A "heat apocalypse " has burned areas of France to a cinder as 25,000 people were forced to flee their homes amid a searing wildfire brought on by a blistering heatwave in Europe.

Another 8,500 people in the Gironde area headed to emergency shelters on Monday after the flames - which have already caused the deaths of hundreds - drove them from their residences, campsites and holiday homes.

Paris has promised three more firefighting planes, 200 firefighters and more trucks in a desperate attempt to quench the inferno.

Meteorologist François Gourand told AFP: "In some south-western areas it will be a heat apocalypse."

Jean-Luc Gleyze, Gironde's regional president, told the BBC: “It's a monster like an octopus, and it's growing and growing and growing in the front, in the back, on both sides.

"Because of the temperature, because of the wind, because of the lack of water in the air... it's a monster and it's very difficult to fight against it."

It comes as more than 30 separate wildfires continue to ravage parts of Spain, with authorities paying special attention to four blazes in Castile and Leon and Galicia.

In Losacio, in northwestern Zamora province, where two people have died and three people were critically injured, more than 6,000 people in 32 villages have been evacuated.

Dramatic TV footage showed flames and plumes of smoke billowing into the night sky near the Zamora town of Tabara.

Around 10,000 people have been evacuated from Gironde in southwestern France after flames ravaged more than 15,000 hectares of forest (Clement Viala/infobassin.com/ABACA/REX/Shutterstock)

On Monday, a man trying to protect his town from wildfire had a close brush with death when the blaze engulfed his digger, forcing him to run for his life while patting out flames on his clothes.

In Galicia, more than 1,500 people have been evacuated from the path of four fires, with several buildings damaged.

So far this year 70,000 hectares (173,000 acres) have been burned in the country, around twice the average of the last decade, official data showed before the heatwave.

People watch smoke rise from La Teste-de-Buch forest yesterday (ABACA/REX/Shutterstock)

In neighbouring Portugal, around 50 municipalities, mainly in central and northern regions, still faced "maximum risk" of wildfires, according to the IPMA weather institute.

More than 1,000 firefighters were battling five main wildfires, the biggest of which started in the northern municipality of Murasa and spread to two nearby municipalities.

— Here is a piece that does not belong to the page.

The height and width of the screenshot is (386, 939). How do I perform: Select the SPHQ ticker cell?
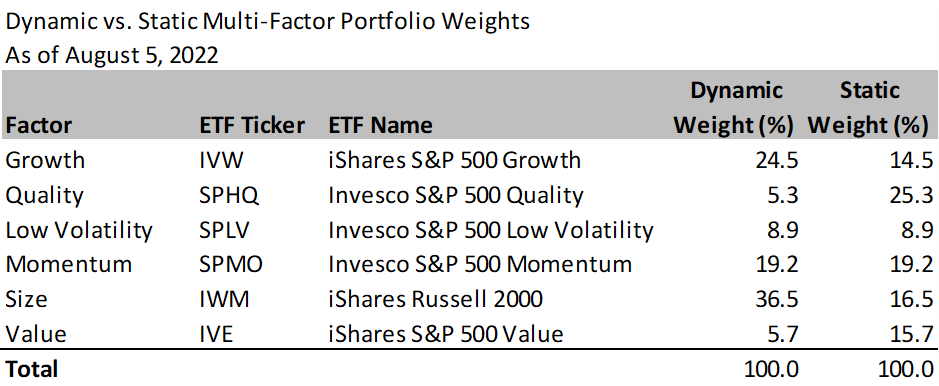(x=229, y=195)
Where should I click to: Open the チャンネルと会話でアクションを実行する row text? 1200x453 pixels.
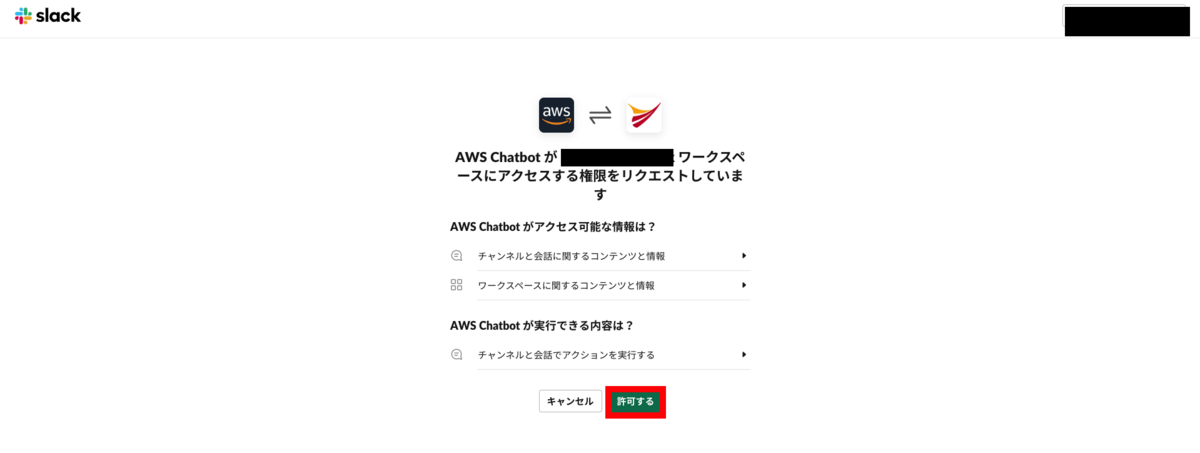(x=566, y=354)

Hundreds of people have been evacuated from villages and an elderly couple was found dead on Monday inside a burned-out car.

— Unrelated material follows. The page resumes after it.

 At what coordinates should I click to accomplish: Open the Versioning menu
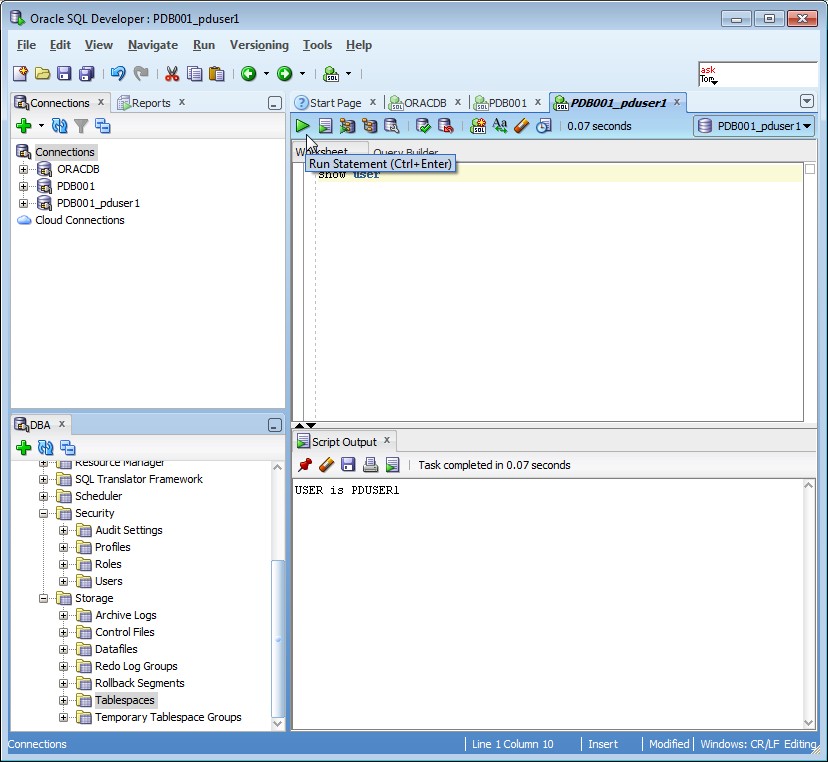click(x=259, y=45)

Firefighters try to extinguish a wildfire next to the village of Tabara, near Zamora, northern Spain yesterday (AFP via Getty Images)

Major fires also continued to burn in the Gironde area of southwestern France, where 34,000 people have been evacuated.

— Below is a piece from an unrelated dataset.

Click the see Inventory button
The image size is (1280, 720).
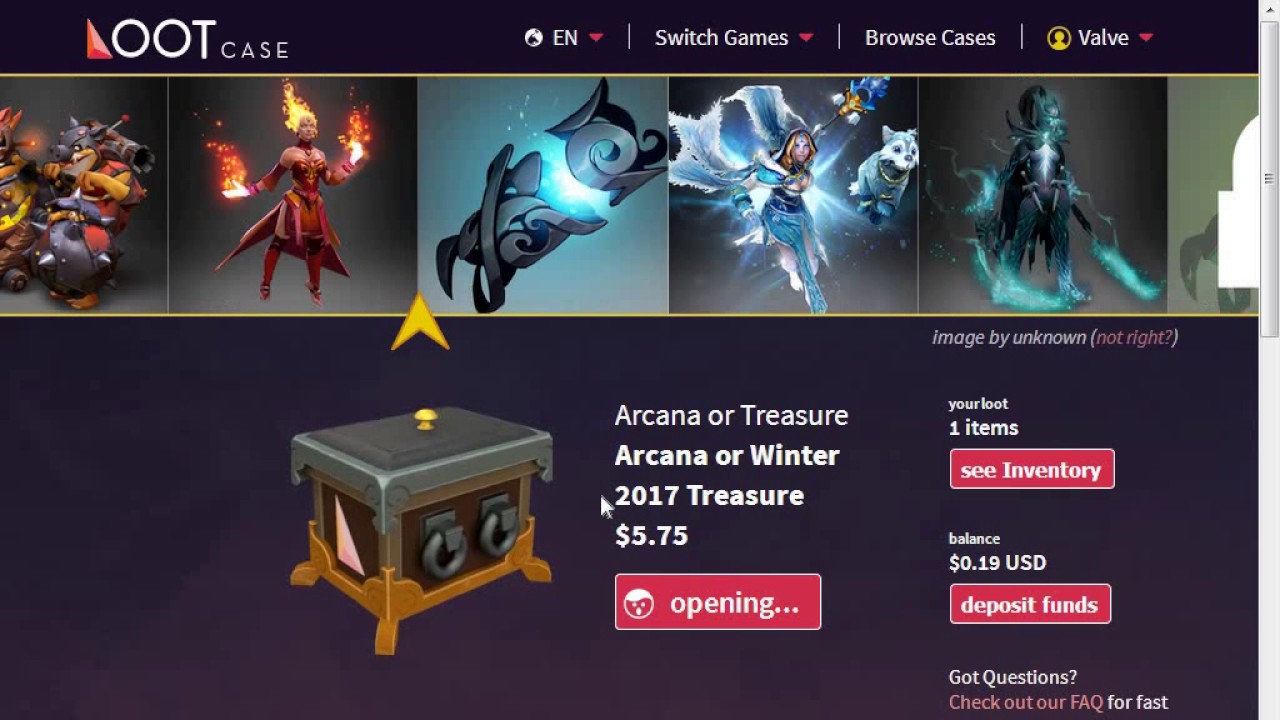click(x=1032, y=469)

Some 2,000 firefighters supported by water-bombing aircraft were fighting the blazes, which started a week ago and have burned around 19,300 hectares (47,700 acres).

In Greece, firefighters had tackled 73 fires within 24 hours, the fire brigade said on Monday. The civil protection authority has warned of a very high risk of fires across the country on Tuesday.

The wildfires raged across the parched countryside of Europe as the UK was forecast to see temperatures hit 40C (104F) for the first time today after logging its warmest night on record, while wildfires raged across parched countryside in France, Spain and elsewhere.

As a heatwave that settled over southern Europe last week edged northwards, southern and western Germany and Belgium were also braced for potentially record-breaking temperatures, with many scientists pointing the finger of blame at climate change.

A view of trees burning amid a wildfire near Landiras, France last week (via REUTERS)

Britain has been put in a state of "national emergency" as temperatures looked set to surpass the previous record of 38.7C recorded in 2019, with the extreme heat disrupting travel as some trains were forced to stop running and flights were cancelled.

A study published by climate scientists in June in the journal "Environmental Research: Climate" concluded it was highly probable that climate change was making heatwaves worse.

With human-caused climate change triggering droughts, the number of extreme wildfires is expected to increase 30% within the next 28 years, according to a February 2022 U.N. report.